Corpos Sutis

17 de março de 2026

Soltar Não É Esquecer: O Que a Neurociência, a Gnose e as Tradições Iniciáticas Ensinam Sobre Libertar a Alma

Soltar não é esquecer nem negar a dor, mas permitir que o corpo, a mente e a alma deixem de carregar aquilo que ficou preso como medo, trauma, apego ou identidade. O texto mostra que, terapeuticamente, soltar é um processo neuro emocional: o sistema nervoso precisa sentir segurança para liberar o que ficou congelado. Espiritualmente, soltar é deixar de se definir pela ferida, pela história ou pelo papel de vítima, retornando à essência mais livre e luminosa do ser. Também não significa parar de pensar, mas mudar a relação com o que pesa, saindo da luta e entrando na presença consciente.
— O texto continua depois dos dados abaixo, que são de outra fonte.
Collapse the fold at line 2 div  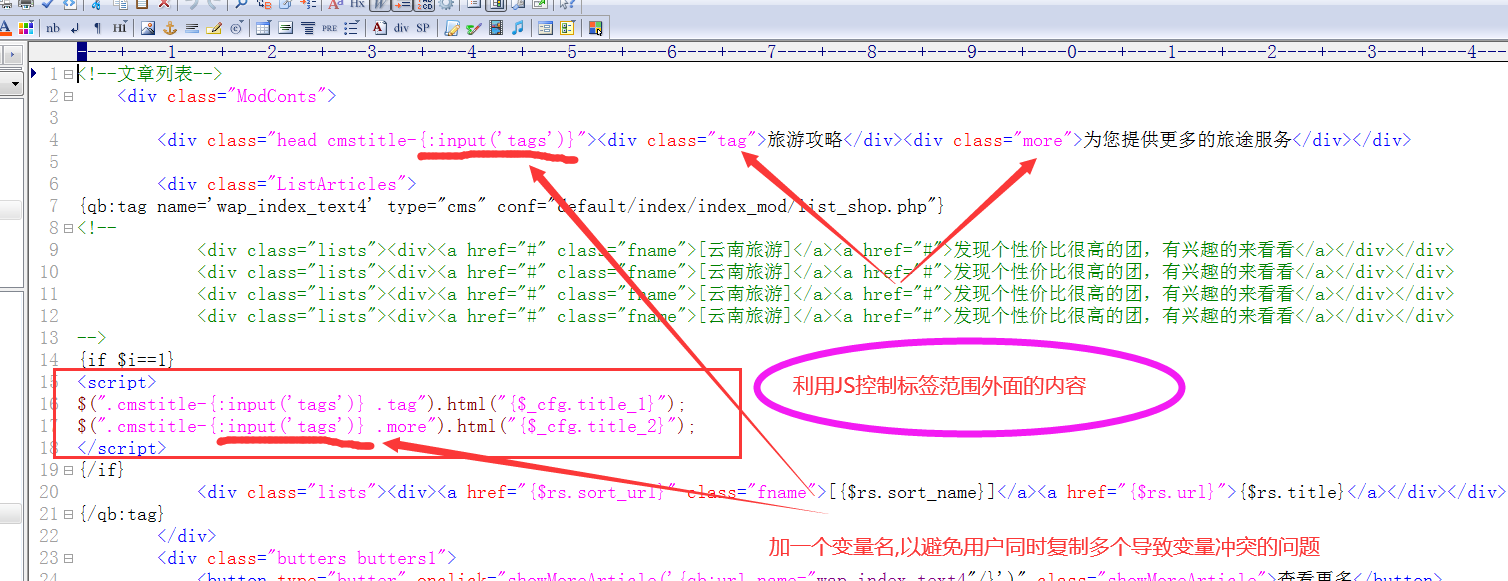pos(68,96)
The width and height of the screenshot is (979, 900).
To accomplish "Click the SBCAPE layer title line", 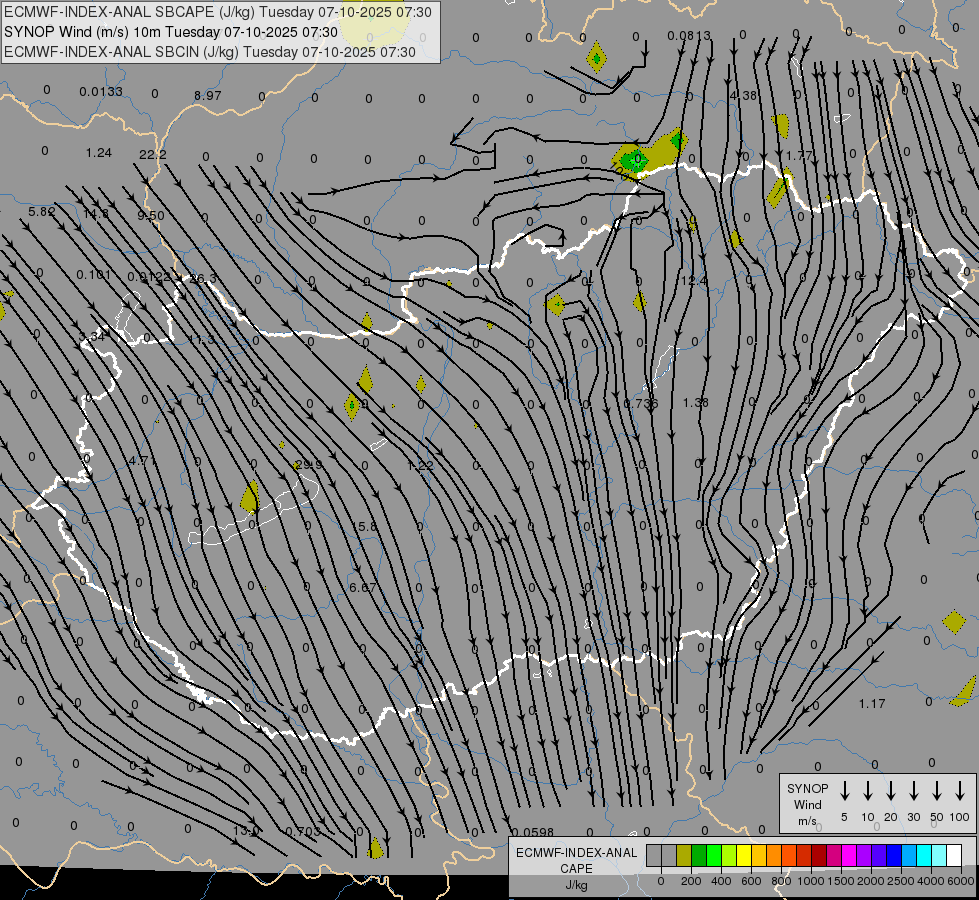I will pos(218,12).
Esse movimento acontece em três tempos: reconhecer o peso, sentir com verdade e confiar no processo sem controlar tudo. O artigo ainda amplia essa visão ao falar dos registros akáshicos como memória sutil da alma e do universo, tratados com reverência pelas tradições iniciáticas. No fundo, soltar é um ato de presença, confiança e alinhamento com uma inteligência maior que conduz a vida.